The problem with this argument is that uniquely human behaviors aren’t only unexplained from a materialist perspective, they are inexplicable from that viewpoint, as no physical explanation can ever account for these behaviors. Consider, for example, the difference between an image and a concept. A dog may see a cat, but he never sees the concept “cat” and so he doesn’t understand it. Likewise, primates may see an object as a useful tool, but they can’t apprehend the concept “tool” and so they don’t produce tools for others to use. Tools only exist as these creatures come across them and not as ideas in the mind that can be fashioned out of what exists (vi).
Humans, on the other hand, can both know abstract concepts and communicate them to others through language. This is important because abstract concepts only exist in an immaterial way. They are real, but they cannot be discovered through sensory or other material means. Humans must, therefore, possess an immaterial way of coming to know these real entities—what we call an immaterial soul. Because the soul is immaterial it has no parts, and if death involves the reduction of a thing to its component parts, then this means that the soul cannot die and so survives the death of the body.
Even atheistic philosophers understand the problem inherent in a physical brain thinking about things that lie beyond the brain’s immediate interactions. For example, if our brains were just lumps of matter, then how could anything about frozen Antarctica be inside my brain cells, which have never been there? When my brain is thinking “about” Antarctica, you can examine it with all kinds of instruments, but nothing from the frozen continent will be visible. The atheistic philosopher Alex Rosenberg wrote:
Consciousness is just another physical process. So, it has as much trouble producing aboutness as any other physical process . . . it’s got to be an illusion, since nothing physical can be about anything . . . the clumps of matter that constitute your conscious thoughts can’t be about stuff either.

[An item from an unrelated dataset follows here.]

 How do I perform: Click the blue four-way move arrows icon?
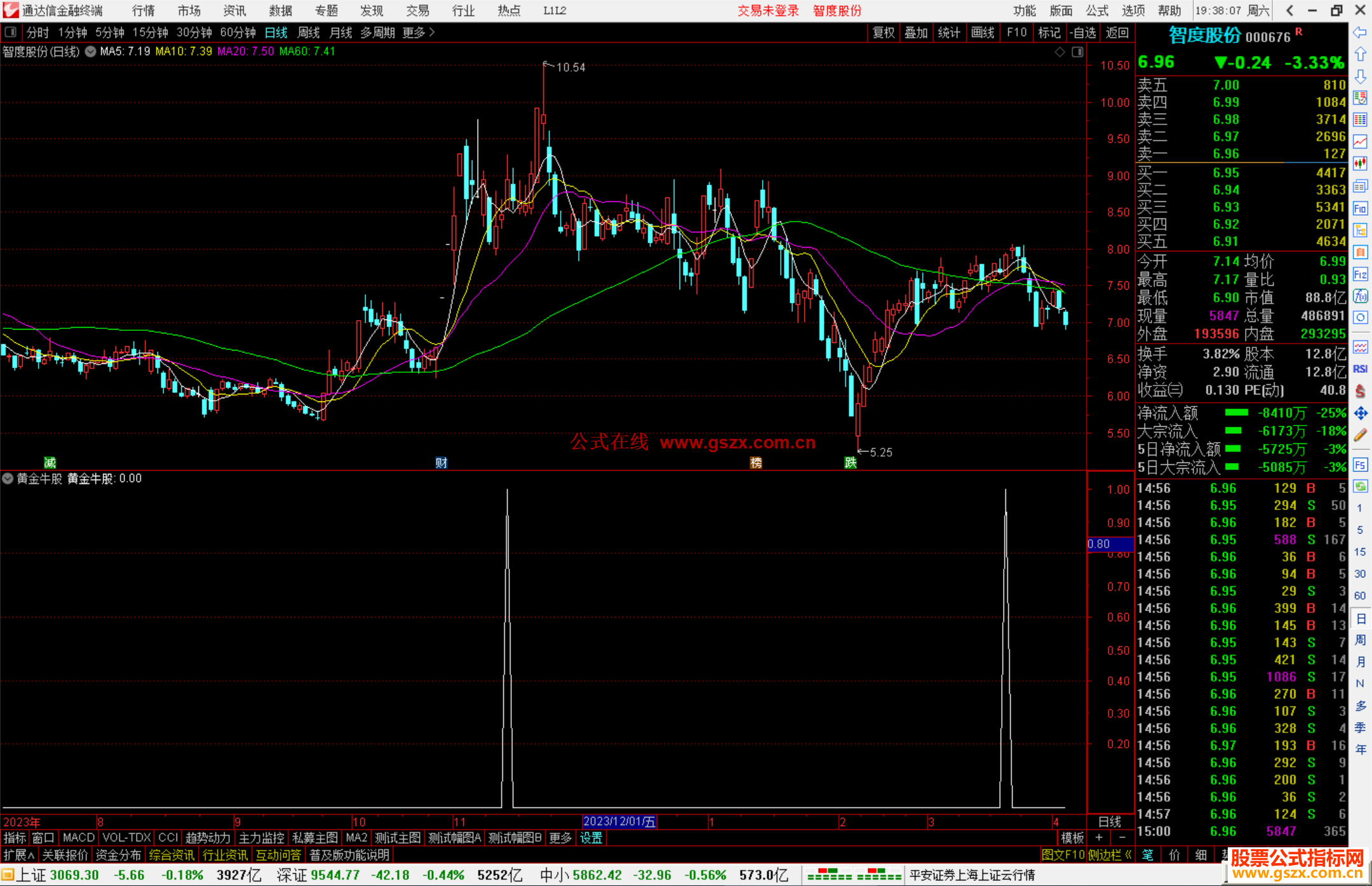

As a result, Rosenberg rejects the idea that our “selves” really exist and argues that our consciousness, or internal mental life, is just an illusion. But if our self really is “real,” then we have good evidence that our mind is not the same thing as our physical brain. We can know that an immaterial principle of being, or the soul, organizes our physical body and gives rise to our rational abilities (vii).
Finally, we have evidence that death is not the end of our existence, because someone has come back from the dead to testify that this isn’t the case—Jesus Christ. As St. Paul wrote, “If the dead are not raised, then Christ has not been raised. If Christ has not been raised, your faith is futile and you are still in your sins . . . But in fact Christ has been raised from the dead, the first fruits of those who have fallen asleep” (1 Corinthians 15:16, 17, 20).